How do you define a so-called “rogue state?” The question might seem moot, for in the current days you don’t define rogue states as much as memorize them from a list transmitted by the Pentagon. But since belonging to the rogue state club carries significant implications these days — that of being a bombable piece of land with no recourse to the protection of international law — the definition is nevertheless relevant.
So here is my quick laundry list for rogue statehood: the defining characteristics of the rogue state are first, the accumulation of deadly weaponry — chemical-biological-nuclear being the ones to watch for — with the intention of using them against unarmed populations. A country should ideally also have a history of actually using these weapons against civilians.
This behavior necessarily implies a disregard for international law and conventions or, in the absence of signed treaties, mere humane values.
Now think about the United States. It not only has an arsenal of weapons capable of destroying the world many times over, but actually the primacy of having invented them and having used them against the civilian populations of Hiroshima and Nagasaki when the outcome of the war for which they had been developed had been all but decided. More recently, the U.S. government used mustard gas and napalm in over a hundred cases against the Vietnamese population.
The violations of international law by this country are so vast and well-documented as to make this space hopelessly small for including all of them.

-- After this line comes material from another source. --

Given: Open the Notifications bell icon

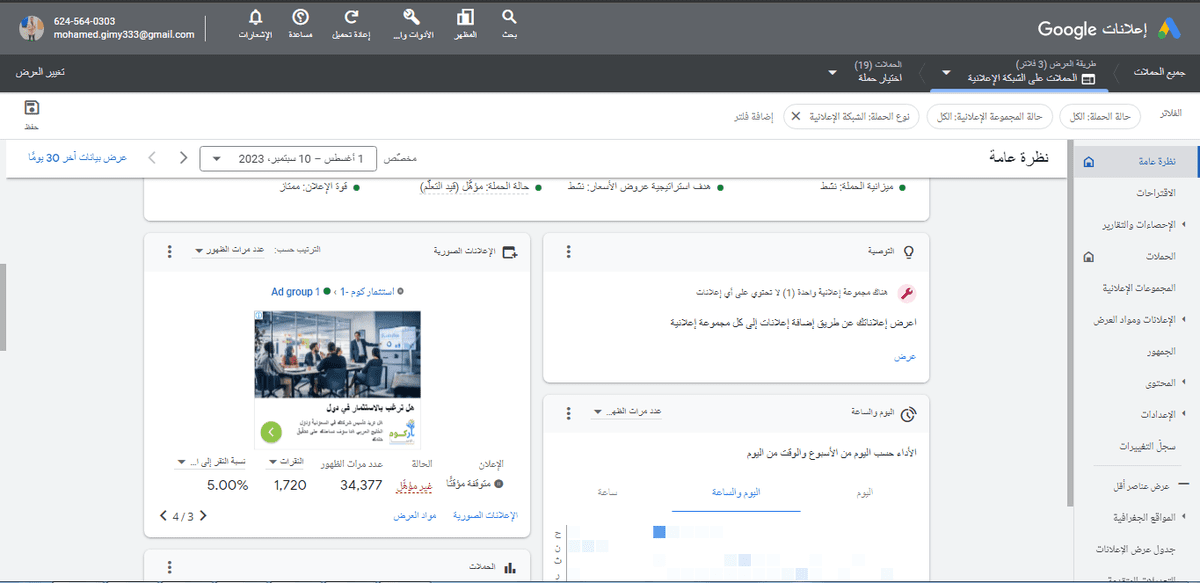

But it suffices to point to the death of certainly hundreds and probably thousands of civilians who have been mercilessly bombed in spite of the fact that their country, Afghanistan, never declared war and its leadership tried to negotiate a peaceful resolution of the dispute in point.
Such efforts were met with scorn, for negotiating is clearly not a prerogative of rogue states. One might also obviously point out the illegitimacy of a president who, after all, lost the presidential elections by some half a million votes.
One might think it a joke to call America a rogue state, but the joke is on us.
The joke is on we who tolerate and even support these infringements and violations of every law in the books; who sanction, through our tacit approval, the descent into barbarism, into the eye-for-an-eye mentality of the Hammurabi code; and who concede, through the mindless wave-flagging and pin-wearing, that other nations be massacred relentlessly, until they become a wasteland. And we turn a blind eye to the fact that a similar amount of money to that used on bombs could very easily be directed toward foreign aid.
Evil’s greatest stimulant, as has been said already, is the inaction and complacency of ordinary people.
Is it hard to protest against the unfair policies of one’s government when it represents and protects a nation pained and numbed by abominable acts of horror? Sure it is.
But we don’t take a man’s worth by his behavior in ordinary times; it is how he sails when the tides and winds are against him that make him great. A nation’s worth is measured not by the malleability and conformity of its citizenry, but rather by the resolve it displays in testing times.
The greatest favor one can do to America at this stage is not to affix a flag or hail to the chief, but rather to make its government stand by the principles of which it was created to uphold.
Gustavo Ioschpe GRD ’02 is a master’s student in international and development economics.